The Zoological Survey of India began tagging the endangered olive stingrays on Tuesday to follow their migration path in the waters off Odisha.

ZSI scientists took six turtles floating in the deep waters of the Bay of Bengal and attached the foil tags before releasing them into the sea.

“Tags were attached to six, including four females and two males. Basic information such as their weight and length was recorded by the researchers, ”said Amlan Nayak, Berhampur divisional forest officer.

Mr Nayak said ZSI would tag 30,000 turtles to know where they came from and where they are going.

Rushikulya Beach is one of the largest mass nesting sites for sea turtles, where 3,230,062 were counted last year.

Currently, turtles are mating in the Bay of Bengal. They used to come to the beach to lay eggs in February.

Endangered turtle lakhs flock to nest en masse along the Odisha coast, including the Gahirmatha Marine Sanctuary, the mouth of the Rushikulya River, and the mouth of the Devi River every year.
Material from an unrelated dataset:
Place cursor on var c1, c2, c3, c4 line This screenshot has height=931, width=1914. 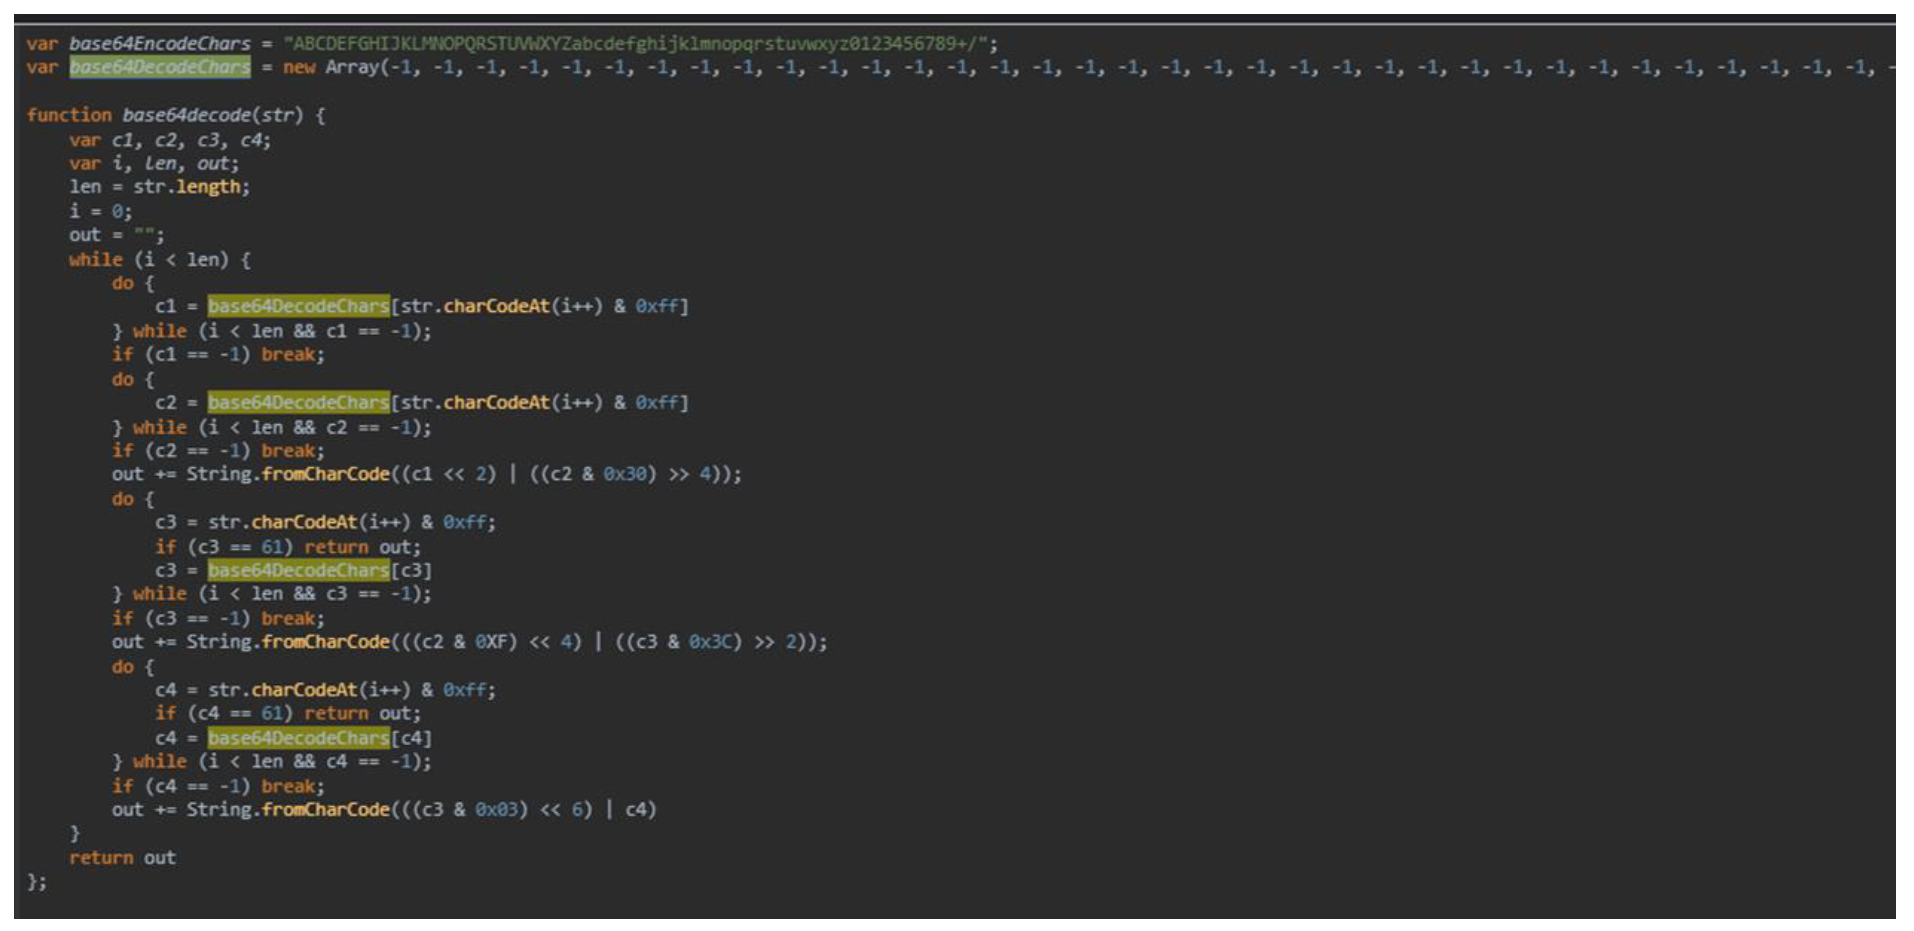coord(169,140)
The Wildlife Institute of India (WII) last conducted a similar study in 2007-2010 to find out the migration path. The study was then conducted to know their movement at sea so that the area could be avoided for oil exploration.

According to the WII study, olive stingrays, which by then arrived on Odisha beaches for mass nesting, have been found on the shores of Sri Lanka and even the Andaman Islands.

Recently, the state government asked the WII to conduct a new study to identify the migration path.